It's pomelo season, and in the last week, I've made Vietnamese pomelo salad three times. How could I resist? Everywhere I shopped -- from the San Jose Tet market where I bought my potted chrysanthemums, to the Chinese grocery store, to Costco -- there were pomelos for sale. The gentle giant version of grapefruit is favored in Vietnam as a palate cleansing winter fruit, and also as the star in a special event salads like this one.
Medium pomelos are the size of a volleyball and big ones make you think of playing basketball. I search for the heaviest one in whatever size that's available because then the flesh won't be so dry. Pomelo flesh is drier than that of grapefruit so that's why the dryness is an issue.
To get to the flesh, one also removes the out skin of each segment. Cut into each segment with a knife or pair of kitchen scissors, and then use your fingers to remove the flesh and break it apart into bite size pieces. In Vietnam, a super dedicated cook would separate each piece of pomelo flesh into individual teardrop cells. I've not that kind of patience, though sometimes the pomelo flesh will naturally fall apart. It's a tedious task, but one that's great for sharing with friends. My girlfriends Michelle, Thy and I attacked a pomelo last weekend for a salad for our Tet dinner and had quality girl time in the process.
Like grapefruit, pomelo may be whitish/yellow or pink. In this salad, my California grown pomelos were all pink in color so I chose to use some finely shredded carrot for a funky/cool contrast. If yours is whitish/yellow, use a small carrot and add 1/2 thinly sliced cucumber (halve it lengthwise and seed it first)> When using carrot and cucumber, I the cut veggies with 1/4 teaspoon of each salt and sugar to make them weep their liquid, then I rinse and squeeze them dry before adding to the salad. Regardless, you'll end up with an unusual savory-tart-bitter-pungent blending of flavors that's also beautiful to look at. If you don't have time for frying the shallots, add a little more peanuts to make up for the loss of richness.
Pomelo Salad with Shrimp and Meat
Goi Buoi Tom Thit
1/2 teaspoon salt
1/2 pound large or jumbo shrimp, peeled and deveined
1/4 pound boneless skinless chicken breast or boneless pork chop, or ¾ to 1 cup matchstick-cut gio (Vietnamese silky sausage)
1 medium pomelo
1 carrot, peeled and cut into fine shreds
¼ cup mint leaves, chopped
2 tablespoons chopped cilantro, leafy tops only
1/4 cup chopped unsalted, roasted peanuts
1/3 cup Crispy Caramelized Shallot
2 tablespoons fish sauce
1 1/2tablespoon fresh lime juice
1 tablespoon water
1 1/2 tablespoons sugar
1 generous teaspoon Vietnamese chile garlic sauce, homemade or storebought
1. Put the salt in a small saucepan and fill 2/3 with water.
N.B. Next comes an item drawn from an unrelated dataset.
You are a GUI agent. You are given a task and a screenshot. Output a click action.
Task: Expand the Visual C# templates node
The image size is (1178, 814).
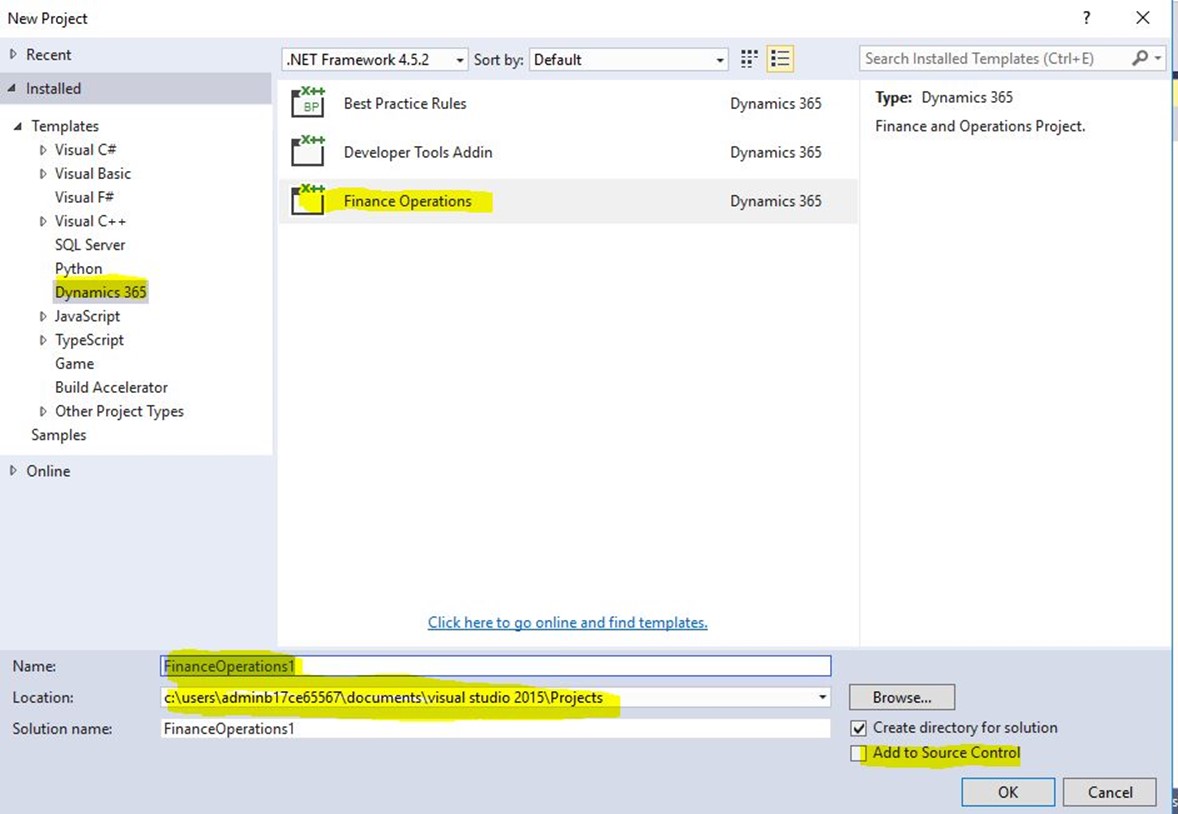click(x=43, y=150)
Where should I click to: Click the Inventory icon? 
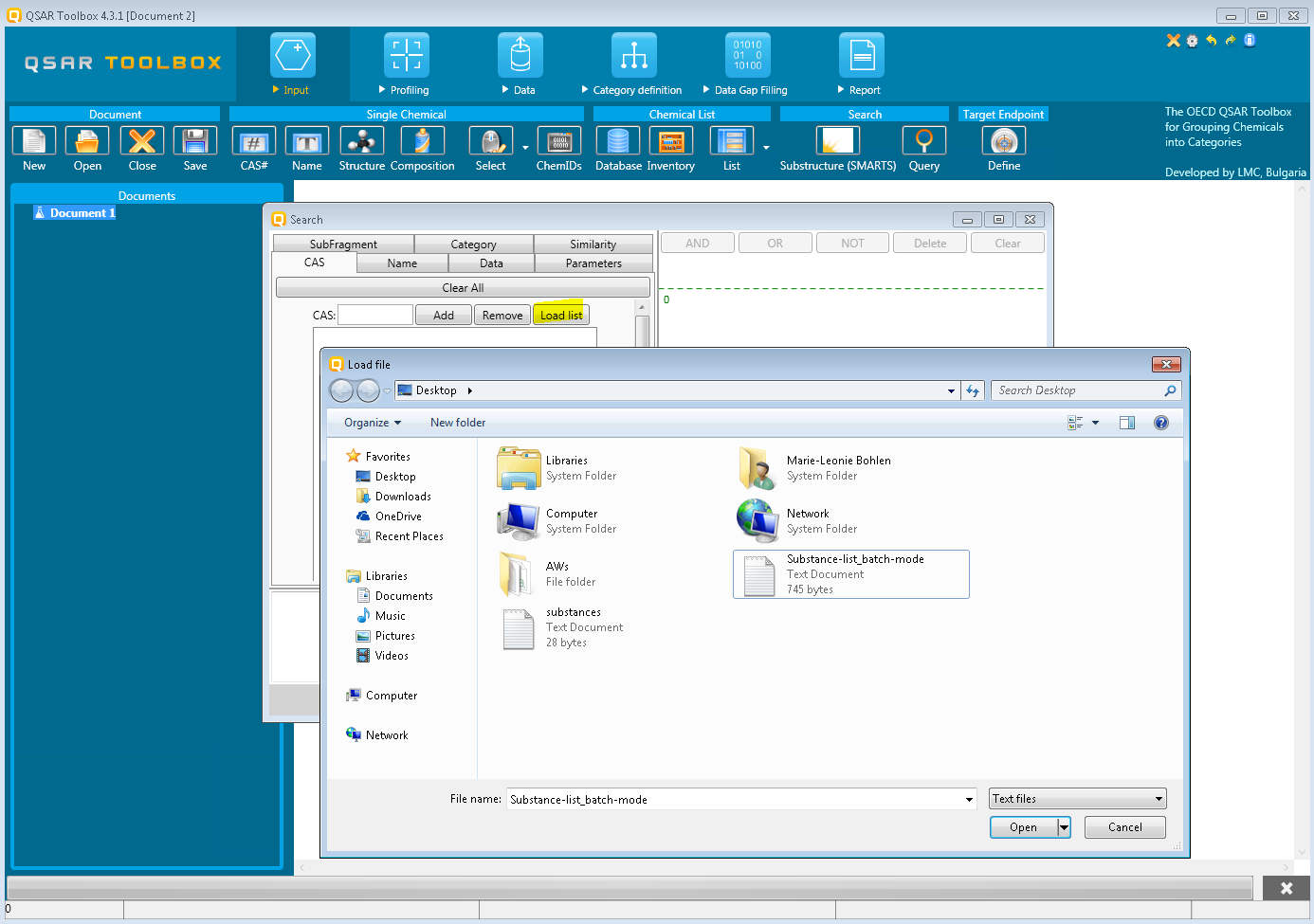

Bring to a boil and then add the shrimp. As soon as they've curled up, remove them with a slotted spoon and set aside to cool.
2. Return the water to a boil and add the chicken or pork chop. When bubbles form at the rim, turn off the heat, cover and let sit for 20 minutes to cook the flesh. Remove and set aside to cool. (If you're using the Vietnamese sausage, skip this step because it's already cooked.)
3. Cut the shrimp in the diagonal into large pieces that will blend well with the pomelo and other ingredients. Hand shred the chicken or cut the pork into julienne. Set aside.
4. Cut off one end of the pomelo to reveal its fleshy pith. Then use your fingers and knife to remove the pith so that all that's remaining is the white covered flesh. Pry the pomelo open and split into two parts. Then use a knife, scissors and your fingers to peel away the skin from each segment and remove the flesh. Separate the flesh into bite size pieces and deposit in a bowl.
5. For the dressing, combine fish sauce, lime juice, water, sugar and chile garlic sauce in a small bowl and stir to dissolve the sugar.
6. Right before serving, add the shrimp, chicken or pork, carrot, mint, cilantro, peanuts and shallot to the pomelo. Toss with your fingers or tongs to combine well. Add the dressing and toss. Taste and adjust the flavors, as needed. Transfer to a plate, leaving any liquid behind and serve.